As to be expected, however, living amidst such refined institutions and luxurious facilities doesn't come cheap.
Saadiyat is being positioned by developers TDIC
as a luxury destination for those with deep pockets. A seven bedroom
property comes in at a cool $7.5 million while the entry point for a
villa is about $1.25 million.
The St Regis villas and apartments, part of a vast hotel complex, are already fully occupied.
TDIC says other
completed zones are at 90% capacity with most buyers choosing to take up
residence in their new accommodation rather than snapping up the
property as an investment and basing themselves elsewhere.
"The thing about the
people who buy in Saadiyat, or if you want to call them investors, I can
tell you that more than 80% of the people who bought on Saadiyat are
end users," said Carlos-Antonio Wakim chief development officer at TDIC.
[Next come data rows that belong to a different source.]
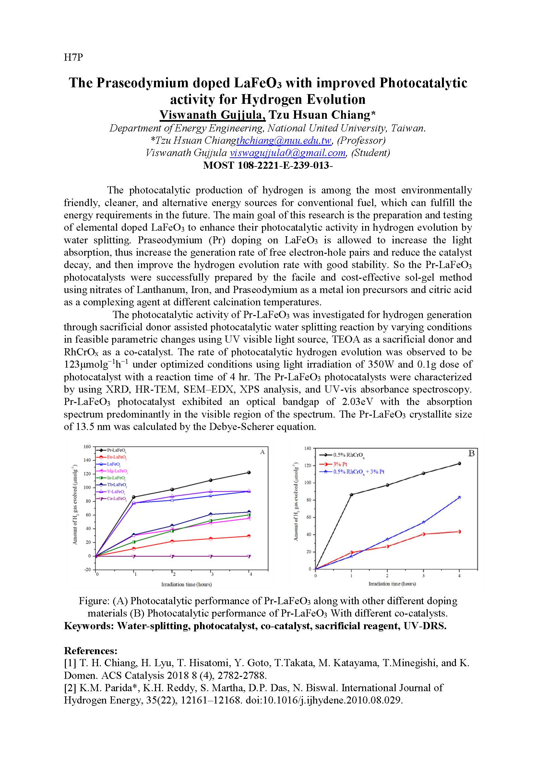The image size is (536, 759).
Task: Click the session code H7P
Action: point(73,57)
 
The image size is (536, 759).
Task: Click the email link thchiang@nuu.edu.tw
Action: point(284,141)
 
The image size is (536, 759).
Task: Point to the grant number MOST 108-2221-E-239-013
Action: point(267,165)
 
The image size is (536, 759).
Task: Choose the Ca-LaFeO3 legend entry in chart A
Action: point(116,498)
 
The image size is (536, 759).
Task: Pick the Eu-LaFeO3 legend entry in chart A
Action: point(116,457)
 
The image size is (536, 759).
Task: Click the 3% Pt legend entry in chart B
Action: point(340,464)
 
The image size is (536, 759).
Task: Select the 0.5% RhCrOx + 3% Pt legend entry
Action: point(358,472)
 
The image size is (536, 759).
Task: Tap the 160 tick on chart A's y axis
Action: point(87,447)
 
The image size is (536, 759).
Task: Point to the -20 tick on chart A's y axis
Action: point(87,569)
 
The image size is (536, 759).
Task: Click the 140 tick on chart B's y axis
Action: point(307,448)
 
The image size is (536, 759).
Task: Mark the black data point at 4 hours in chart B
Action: point(459,463)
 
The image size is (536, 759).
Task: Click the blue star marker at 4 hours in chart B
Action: point(459,497)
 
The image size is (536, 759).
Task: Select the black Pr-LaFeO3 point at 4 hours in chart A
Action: point(249,472)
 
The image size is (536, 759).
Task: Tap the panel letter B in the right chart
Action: point(471,453)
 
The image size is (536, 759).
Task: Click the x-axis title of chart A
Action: point(186,584)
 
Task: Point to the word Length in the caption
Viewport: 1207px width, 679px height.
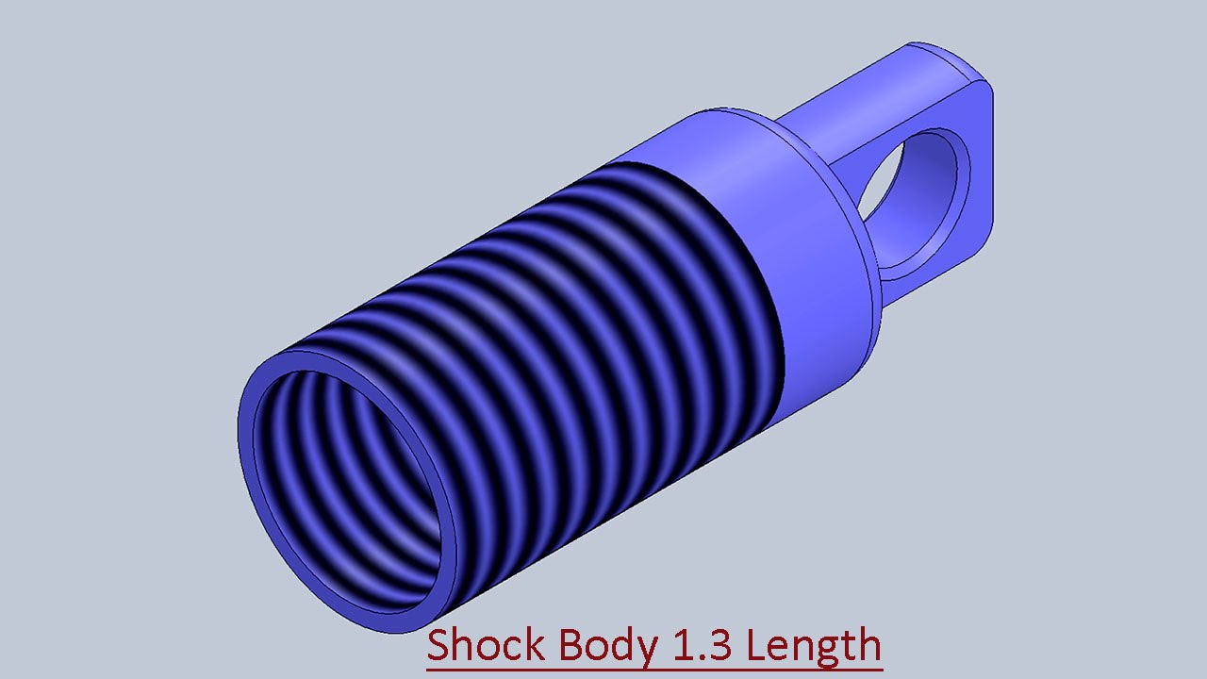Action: (814, 647)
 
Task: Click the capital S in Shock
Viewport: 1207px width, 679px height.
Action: (440, 646)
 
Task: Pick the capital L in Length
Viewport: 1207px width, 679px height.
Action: (756, 646)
To further entice families, TDIC is setting up a full range of educational options including offshoots of the renowned Cranleigh boarding school and a New York University campus.
The headmaster at
Cranleigh, Brendan Law, believes even though the island is a greenfield
project, it squares with the century and a half old history of the
English school.
"A motto was created for
Cranleigh called 'escuto rubu' which is Latin for from culture comes
strength," Law said. "We are standing on the edge of the cultural
district here in fact on the gateway of the cultural district. I don't
think a school and a district could be better suited for one another
than that."
But while every effort
has been made to make new arrivals in the neighborhood welcome, the
treatment of construction workers on the project has received unwanted
scrutiny.
Saadiyat remains on the
radar of human rights groups who contend there are still sizable gaps in
fair in labor practices at the estimated $27 billion project.
"We found that due to a
sequence of control mechanisms which include recruitment fees, passport
confiscation, and a kafala system of sponsorship based employment that
workers on the island were being subjected to very serious
exploitation," Nick McGeehan of Human Rights said.
TDIC however point to an independent report by Price Waterhouse Coopers which acknowledges some flaws by contractors, but cited progress at the same time.
"Wherever we can improve we will not be late in improving," said Wakim. "This is the TDIC's position."